Marvin Bagley III has signed a 5-year footwear and apparel deal with Puma, rumored to be worth up to $9 million annually, the largest rookie shoe deal since Kevin Durant signed a 7-year $60 million deal with Nike in 2007. Bagley, projected to be a Top 5 selection in Thursday evening’s NBA draft, will become the first NBA player to be sponsored by Puma since Vince Carter signed a 10-year $50 million deal with the company back in 1998; Carter terminated the deal in his Sophomore season to sign with Nike. Puma is negotiating with several other rookies (Trae Young has been mentioned) in the 2018 draft class and will reportedly target veterans with expiring shoe contracts later this fall, as the company looks to re-enter the lucrative U.S. performance basketball shoe market (down 13% from $1.3 billion peak in ’15).
Howie Long-Short: Puma is coming on strong and now taking aim at the U.S. market; in addition to their aggressive basketball ambitions (Nike controls 81.3% of the market including Jordan brand), the company announced it has signed a lease for 24,000 SF on 5th avenue for a North American flagship store. Puma has surpassed Under Armour and is now third in sales among athletic apparel brands, behind just Nike and Adidas.

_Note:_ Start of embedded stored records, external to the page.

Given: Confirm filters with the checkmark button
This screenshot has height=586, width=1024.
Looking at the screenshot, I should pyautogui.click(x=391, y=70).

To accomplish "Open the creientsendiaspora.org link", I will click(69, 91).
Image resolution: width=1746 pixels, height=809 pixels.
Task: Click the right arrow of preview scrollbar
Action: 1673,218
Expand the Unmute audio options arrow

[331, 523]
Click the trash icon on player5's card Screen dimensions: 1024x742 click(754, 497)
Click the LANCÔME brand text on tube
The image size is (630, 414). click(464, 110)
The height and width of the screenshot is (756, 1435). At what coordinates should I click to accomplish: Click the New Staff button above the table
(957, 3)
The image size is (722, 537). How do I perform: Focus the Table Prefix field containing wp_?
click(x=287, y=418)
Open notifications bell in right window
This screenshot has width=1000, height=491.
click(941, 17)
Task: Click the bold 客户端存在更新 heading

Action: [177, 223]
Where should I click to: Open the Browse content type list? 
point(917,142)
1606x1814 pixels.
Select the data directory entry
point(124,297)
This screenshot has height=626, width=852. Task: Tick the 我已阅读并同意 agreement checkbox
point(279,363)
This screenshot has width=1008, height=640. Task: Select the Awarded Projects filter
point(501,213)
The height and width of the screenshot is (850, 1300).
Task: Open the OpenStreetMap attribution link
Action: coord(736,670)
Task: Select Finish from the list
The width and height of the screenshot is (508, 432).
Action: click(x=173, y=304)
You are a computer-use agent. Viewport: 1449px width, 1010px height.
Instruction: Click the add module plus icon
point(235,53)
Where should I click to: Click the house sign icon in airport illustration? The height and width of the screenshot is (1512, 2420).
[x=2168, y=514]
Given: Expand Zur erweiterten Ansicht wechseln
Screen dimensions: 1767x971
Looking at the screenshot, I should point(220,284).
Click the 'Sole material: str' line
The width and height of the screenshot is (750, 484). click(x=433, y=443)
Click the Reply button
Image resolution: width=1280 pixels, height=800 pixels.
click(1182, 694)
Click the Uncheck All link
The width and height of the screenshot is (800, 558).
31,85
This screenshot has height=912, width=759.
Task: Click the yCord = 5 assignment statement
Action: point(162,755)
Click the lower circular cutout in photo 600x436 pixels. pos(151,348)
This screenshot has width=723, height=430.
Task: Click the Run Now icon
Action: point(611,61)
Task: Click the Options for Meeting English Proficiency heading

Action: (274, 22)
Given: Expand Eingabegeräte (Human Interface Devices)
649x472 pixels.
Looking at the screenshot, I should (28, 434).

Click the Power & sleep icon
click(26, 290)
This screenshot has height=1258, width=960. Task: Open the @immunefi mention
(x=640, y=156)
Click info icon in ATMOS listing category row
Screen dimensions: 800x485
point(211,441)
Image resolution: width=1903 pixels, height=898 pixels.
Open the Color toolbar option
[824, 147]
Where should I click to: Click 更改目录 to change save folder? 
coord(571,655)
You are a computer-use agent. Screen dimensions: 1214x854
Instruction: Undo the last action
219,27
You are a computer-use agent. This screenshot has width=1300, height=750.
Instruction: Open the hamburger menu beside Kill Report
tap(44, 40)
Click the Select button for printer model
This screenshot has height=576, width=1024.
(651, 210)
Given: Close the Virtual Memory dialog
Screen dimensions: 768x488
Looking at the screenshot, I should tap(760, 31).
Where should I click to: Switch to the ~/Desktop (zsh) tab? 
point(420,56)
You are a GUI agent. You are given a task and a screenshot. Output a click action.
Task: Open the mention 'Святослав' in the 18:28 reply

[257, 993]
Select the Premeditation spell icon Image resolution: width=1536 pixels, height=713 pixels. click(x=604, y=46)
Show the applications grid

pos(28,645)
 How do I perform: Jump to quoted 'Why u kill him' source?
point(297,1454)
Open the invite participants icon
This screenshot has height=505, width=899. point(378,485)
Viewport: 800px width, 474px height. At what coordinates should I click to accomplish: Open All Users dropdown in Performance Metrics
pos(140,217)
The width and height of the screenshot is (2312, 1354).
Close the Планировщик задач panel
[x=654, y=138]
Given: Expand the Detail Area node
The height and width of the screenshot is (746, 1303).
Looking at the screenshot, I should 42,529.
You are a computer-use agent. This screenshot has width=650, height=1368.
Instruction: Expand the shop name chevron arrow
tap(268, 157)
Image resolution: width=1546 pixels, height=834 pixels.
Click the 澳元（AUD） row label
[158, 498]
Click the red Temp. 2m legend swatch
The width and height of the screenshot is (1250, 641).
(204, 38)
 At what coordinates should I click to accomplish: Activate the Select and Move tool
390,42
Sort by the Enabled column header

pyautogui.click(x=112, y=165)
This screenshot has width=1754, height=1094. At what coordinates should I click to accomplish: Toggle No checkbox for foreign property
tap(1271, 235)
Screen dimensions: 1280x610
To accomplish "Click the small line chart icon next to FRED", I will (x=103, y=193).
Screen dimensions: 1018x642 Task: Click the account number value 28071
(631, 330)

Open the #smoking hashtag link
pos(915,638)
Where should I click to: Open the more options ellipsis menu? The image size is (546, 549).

Puma SE, a subsidiary of Kering, trades over-the-counter under the symbol PMMAF. The German athletic footwear and apparel brand reported net profit rose +36% YoY (to $82.5 million) in Q1 ’18, with sales increasing double-digits across all product categories and markets (+15.6% in U.S.). China/Asia experienced “exceptionally high growth” (+35%), while the running, training and sportstyle categories grew the fastest. PMMAF also increased FY18 sales (from +10% to +10%-12%) and EBIT (from $354-$377 million to $360-$383 million) guidance during the April earnings call.
Fan Marino: Nike won’t be pleased with this decision, considering they’ve been paying for Bagley’s allegiance since 2012. In 2008, the Bagleys filed for Chapter 7 bankruptcy, claiming household income of $44,000. Four years later, shortly after Nike sponsored the Phoenix Phamily (the team Bagley III played on, coached by Marvin Jr.), the family moved into a California home estimated to be worth between $750,000-$1.5 million; rent in the area ranges from $2,500-$7,500/mo. The elder Bagley has acknowledged the family used Nike money to “make ends meet.”
That kind of arrangement isn’t atypical, The Oregonian released a piece back in March detailing how sneaker companies skirt NCAA regulations by targeting the family members of star prospects who control their own AAU programs; offering a “blank check” for their allegiance. What is unusual, is Bagley took Nike money and then signed with Puma; analysis of 2017 NBA first round picks indicates that most players signed professional shoe deals with the company that sponsored their grassroots team. It’s worth noting that Bagley’s deal with Puma includes a commitment from the brand to continue funding his father’s AAU program.